BORÇLARIN YAPILANDIRILMASI

"Borçların yapılandırılmasının uzatılması yasal olarak mümkün değil. Bu dönem çok yüksek bir müracaat oldu. Bu sanki çelişki gibi gösteriliyor. Burada da bir algı operasyonu olduğu açık. Önümüdeki hedeflerimizi bir kere belirsizlikleri ortada kaldıracağız. İstihdamın artırılması, ihracatın artırılması, ihracatın kalitesinin artırılmasına yönelik çalışmalarımzı devam ediyor. Referandum sürecine kadar bir belirsizlik yok. Dalgalanma geçicidir. Bu şoklara Türkiye'nin bağışıklığı vardır. Tedbirlemizi almaya devame ediyoruz. EKK'nin mevcut başkanı benim. Ben her gün çıkıp konuşamam. Benden sonra ekonomi ile ilgili söz sahibi olan kişi Mehmet Şimşek'tir. Genel koordinasyon bana ait benden sonra söz sahibi Mehmet Şimşektir."

ÖĞRETMENLER GÜNÜ

"1 milyona yakın öğretmenimiz var. AK Parti'den önce öğretmen sayısı 400 bin civarındaydı. Şuanda norm kadrolar kıyasladığımız zaman 50 bin öğretmen fazlamız var. Belli yerlerde yığılma var. 15 bin acil öğretmen aldık. Şuan çok ciddi öğretmen açığı söz konusu değil. 

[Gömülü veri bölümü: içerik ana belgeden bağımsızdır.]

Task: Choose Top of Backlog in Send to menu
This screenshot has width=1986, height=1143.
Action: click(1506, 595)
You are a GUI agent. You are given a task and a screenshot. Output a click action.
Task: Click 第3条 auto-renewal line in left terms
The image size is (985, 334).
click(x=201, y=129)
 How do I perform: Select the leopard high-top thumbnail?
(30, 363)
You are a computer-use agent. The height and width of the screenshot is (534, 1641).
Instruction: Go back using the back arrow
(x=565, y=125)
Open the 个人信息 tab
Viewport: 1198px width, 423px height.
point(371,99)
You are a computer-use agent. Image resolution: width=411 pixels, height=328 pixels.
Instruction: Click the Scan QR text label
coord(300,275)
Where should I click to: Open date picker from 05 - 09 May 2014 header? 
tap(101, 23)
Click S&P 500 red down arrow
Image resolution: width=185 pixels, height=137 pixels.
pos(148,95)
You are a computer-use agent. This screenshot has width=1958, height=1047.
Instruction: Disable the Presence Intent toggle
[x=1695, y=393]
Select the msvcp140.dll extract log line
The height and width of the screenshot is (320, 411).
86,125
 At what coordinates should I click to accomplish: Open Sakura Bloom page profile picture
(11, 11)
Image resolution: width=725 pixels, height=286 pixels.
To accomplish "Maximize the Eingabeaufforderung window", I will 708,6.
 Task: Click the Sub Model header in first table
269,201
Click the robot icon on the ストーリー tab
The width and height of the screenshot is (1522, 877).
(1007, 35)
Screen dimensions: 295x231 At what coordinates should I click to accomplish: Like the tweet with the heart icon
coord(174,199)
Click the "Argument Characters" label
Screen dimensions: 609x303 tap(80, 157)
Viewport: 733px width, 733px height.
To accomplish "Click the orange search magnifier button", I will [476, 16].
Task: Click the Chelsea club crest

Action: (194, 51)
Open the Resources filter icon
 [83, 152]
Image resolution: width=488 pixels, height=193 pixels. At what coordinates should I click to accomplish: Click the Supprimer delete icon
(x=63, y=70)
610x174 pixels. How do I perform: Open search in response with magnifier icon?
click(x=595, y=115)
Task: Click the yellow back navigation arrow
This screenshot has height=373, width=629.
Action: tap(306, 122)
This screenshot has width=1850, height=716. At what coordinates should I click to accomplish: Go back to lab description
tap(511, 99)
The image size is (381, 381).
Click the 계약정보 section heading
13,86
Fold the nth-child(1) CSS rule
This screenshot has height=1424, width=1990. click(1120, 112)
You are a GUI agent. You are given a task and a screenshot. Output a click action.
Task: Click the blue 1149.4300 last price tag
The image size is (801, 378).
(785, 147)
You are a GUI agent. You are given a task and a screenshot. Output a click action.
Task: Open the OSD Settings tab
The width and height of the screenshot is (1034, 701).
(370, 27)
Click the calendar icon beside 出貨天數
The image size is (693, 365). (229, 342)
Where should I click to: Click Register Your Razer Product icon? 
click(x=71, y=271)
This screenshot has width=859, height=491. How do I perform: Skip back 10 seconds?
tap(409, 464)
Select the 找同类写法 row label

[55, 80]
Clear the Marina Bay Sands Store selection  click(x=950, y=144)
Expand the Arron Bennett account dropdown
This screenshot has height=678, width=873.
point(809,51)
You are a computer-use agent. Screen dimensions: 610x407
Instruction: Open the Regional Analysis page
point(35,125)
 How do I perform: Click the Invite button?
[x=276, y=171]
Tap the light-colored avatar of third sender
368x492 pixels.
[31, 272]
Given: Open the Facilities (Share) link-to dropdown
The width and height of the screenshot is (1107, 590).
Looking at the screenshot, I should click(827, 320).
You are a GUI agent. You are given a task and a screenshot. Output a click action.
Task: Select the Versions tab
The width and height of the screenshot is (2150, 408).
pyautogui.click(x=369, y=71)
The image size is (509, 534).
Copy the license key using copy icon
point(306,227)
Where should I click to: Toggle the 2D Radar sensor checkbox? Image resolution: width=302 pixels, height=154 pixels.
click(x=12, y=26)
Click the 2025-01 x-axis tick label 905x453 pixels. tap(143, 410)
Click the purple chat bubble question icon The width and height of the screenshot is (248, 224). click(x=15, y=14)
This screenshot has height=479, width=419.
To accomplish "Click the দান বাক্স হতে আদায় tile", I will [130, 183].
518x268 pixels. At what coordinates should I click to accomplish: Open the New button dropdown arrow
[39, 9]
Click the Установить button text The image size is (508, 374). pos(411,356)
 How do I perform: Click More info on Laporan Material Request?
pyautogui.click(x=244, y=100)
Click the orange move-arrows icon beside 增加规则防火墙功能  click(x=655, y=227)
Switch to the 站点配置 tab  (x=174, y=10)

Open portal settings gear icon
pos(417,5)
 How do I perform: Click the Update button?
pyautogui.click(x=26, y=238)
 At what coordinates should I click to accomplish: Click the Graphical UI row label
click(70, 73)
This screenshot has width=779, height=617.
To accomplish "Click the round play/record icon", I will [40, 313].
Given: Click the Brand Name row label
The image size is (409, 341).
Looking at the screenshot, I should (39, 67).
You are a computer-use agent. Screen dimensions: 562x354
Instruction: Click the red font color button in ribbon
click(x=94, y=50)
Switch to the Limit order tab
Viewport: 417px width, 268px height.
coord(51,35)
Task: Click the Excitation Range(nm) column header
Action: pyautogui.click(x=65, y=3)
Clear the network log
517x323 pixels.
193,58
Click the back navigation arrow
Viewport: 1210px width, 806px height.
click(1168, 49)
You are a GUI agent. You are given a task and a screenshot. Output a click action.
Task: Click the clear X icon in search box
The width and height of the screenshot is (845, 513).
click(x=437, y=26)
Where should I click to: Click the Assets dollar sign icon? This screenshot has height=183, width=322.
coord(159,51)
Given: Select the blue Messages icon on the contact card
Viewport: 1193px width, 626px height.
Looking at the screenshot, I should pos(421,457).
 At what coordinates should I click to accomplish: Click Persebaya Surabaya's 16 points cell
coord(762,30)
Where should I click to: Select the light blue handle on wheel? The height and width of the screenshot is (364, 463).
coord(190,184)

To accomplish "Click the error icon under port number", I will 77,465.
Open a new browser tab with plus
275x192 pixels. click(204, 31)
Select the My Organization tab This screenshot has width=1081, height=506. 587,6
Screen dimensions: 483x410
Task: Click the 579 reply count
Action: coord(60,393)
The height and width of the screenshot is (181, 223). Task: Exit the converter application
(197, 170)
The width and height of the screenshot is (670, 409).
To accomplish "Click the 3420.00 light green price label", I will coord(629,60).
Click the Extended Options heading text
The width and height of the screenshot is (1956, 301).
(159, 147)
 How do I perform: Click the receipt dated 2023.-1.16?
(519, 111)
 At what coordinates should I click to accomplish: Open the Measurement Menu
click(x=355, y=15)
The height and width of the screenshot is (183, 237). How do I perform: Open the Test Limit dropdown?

2019'a kadar sabahçı öğlenci bitecek tam gün uygulamasına geçilecek. Yüzde 50'ye çıkan okul öncesi eğitimi zorunlu hale getireceğiz. 2-3 yaşından itibaren eğitime başlayacak. Bu eğitimde yapılacak 4+4+4 'den sonra en büyük reform olacağını düşünüyoruz. gün boyu eğitime geçmek için 71 bin dersliğe ihtiyacımız var.